2. Say yes to everything that is in line with the purpose you’ve declared for yourself and your life
- Don’t compromise on what you’re committed to, big picture. This is when people will start to take advantage and you will lose yourself.
- Say yes to things that you’re aligned with even when you don’t feel like it
- Learn to ignore your feelings… they get in the way of the actions you’ll take that’ll lead you to success.
- Present an opportunity to other people and don’t just look for who can help you.
3. Diversify
- Learn “cousin” skills (skills that are related to your passion and will give you leverage engineering if you’re a composer, teaching if you’re a guitarist, a second language if you tour internationally)
- When you have a slump in one area of your life, turn to your other skills to get yourself out of it.
4. Create your niche
- Figure out what you love. Figure out what you can sell doing what you love (A product? Service? Experience?). Find the people who need what you can offer.
- Create balance in your schedule – time for being an artist, time for running your business and being fiscally responsible.
- Only make a career out of what you love. When it pays you, you will fall more deeply in love.
5. Fake it until you make it
- Be humble in accepting feedback
- Speak like you already are what you’re trying to become (“I’m a composer” versus “I’m trying to be a composer”)
- Be okay with where you are now and cut yourself some slack
6. Make ideas reality
- Have an idea and then follow through.
- Do whatever it takes to realize the idea, as if the idea’s life depends on it… because it does.
- Don’t be afraid of what other people will think – looking good will keep you small.
- A rule of capitalism: whoever takes the most financial risk gets the rewards.
- Do not sell your copyright to anything unless you are 100% sure of the returns.
7. Be human and interact as such
- Do your research. Know who you’re getting into business with, not in a creepy, background check kind of way, but more of a “how are your kids doing in their new school” kind of way.
- Don’t be afraid to share what makes you nervous, tentative or frustrated. Sharing with “I feel that….” at the beginning and “Am I totally off base here?” can work wonders.
How to deal with unpredictability
1. Give up trying to control the future
- The unknown and uncertainty can be a great source of anxiety.
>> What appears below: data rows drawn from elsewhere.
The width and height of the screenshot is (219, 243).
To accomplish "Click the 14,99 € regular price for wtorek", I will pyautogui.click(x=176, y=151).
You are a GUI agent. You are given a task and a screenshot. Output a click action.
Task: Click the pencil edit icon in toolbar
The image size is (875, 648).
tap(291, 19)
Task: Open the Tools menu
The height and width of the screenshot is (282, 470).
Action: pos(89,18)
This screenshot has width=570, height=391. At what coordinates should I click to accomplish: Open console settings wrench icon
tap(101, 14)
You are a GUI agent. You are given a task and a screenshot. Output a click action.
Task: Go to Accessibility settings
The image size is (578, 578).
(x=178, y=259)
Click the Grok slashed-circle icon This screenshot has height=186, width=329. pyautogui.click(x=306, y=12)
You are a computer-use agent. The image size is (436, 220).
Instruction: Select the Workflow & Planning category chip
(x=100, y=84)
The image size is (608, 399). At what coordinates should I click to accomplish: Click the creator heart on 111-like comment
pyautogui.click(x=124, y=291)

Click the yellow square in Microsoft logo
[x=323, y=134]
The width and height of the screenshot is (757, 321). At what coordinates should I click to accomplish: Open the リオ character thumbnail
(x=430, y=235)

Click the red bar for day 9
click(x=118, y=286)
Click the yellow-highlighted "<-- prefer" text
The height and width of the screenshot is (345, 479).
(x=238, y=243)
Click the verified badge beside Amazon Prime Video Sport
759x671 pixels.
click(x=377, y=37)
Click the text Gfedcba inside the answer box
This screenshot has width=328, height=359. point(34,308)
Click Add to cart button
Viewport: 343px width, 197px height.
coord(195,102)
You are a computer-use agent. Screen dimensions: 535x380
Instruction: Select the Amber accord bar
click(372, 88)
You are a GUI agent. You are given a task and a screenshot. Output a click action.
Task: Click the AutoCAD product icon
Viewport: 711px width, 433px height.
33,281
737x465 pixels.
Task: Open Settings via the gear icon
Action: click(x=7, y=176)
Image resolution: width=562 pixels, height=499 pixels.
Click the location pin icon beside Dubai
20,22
- Taking actions that will directly move you forward is the most powerful way to combat unpredictability
- If predictability is something you value highly, create elements of your life that you can predict (like how clean you leave your car, your weekly calendar – schedule your tasks every sunday and your week will be somewhat predictable)
2. Make future-thinking decisions
- Save a % of your monthly income.
- Invest in yourself
- Ask yourself if the year-from-now-you will be happy with this decision.
3. Know what you have, what you spend, what you need
- The more related you are to your assets and finances, the less you’ll be spending on things you think you need.
- Own what you want to own, as long as everything you’ve purchased was done so in cash.
Eliminate any debt.
4. Have integrity
- Be responsible for where you live (be part of a community) and what you said (you are allowed to change your mind)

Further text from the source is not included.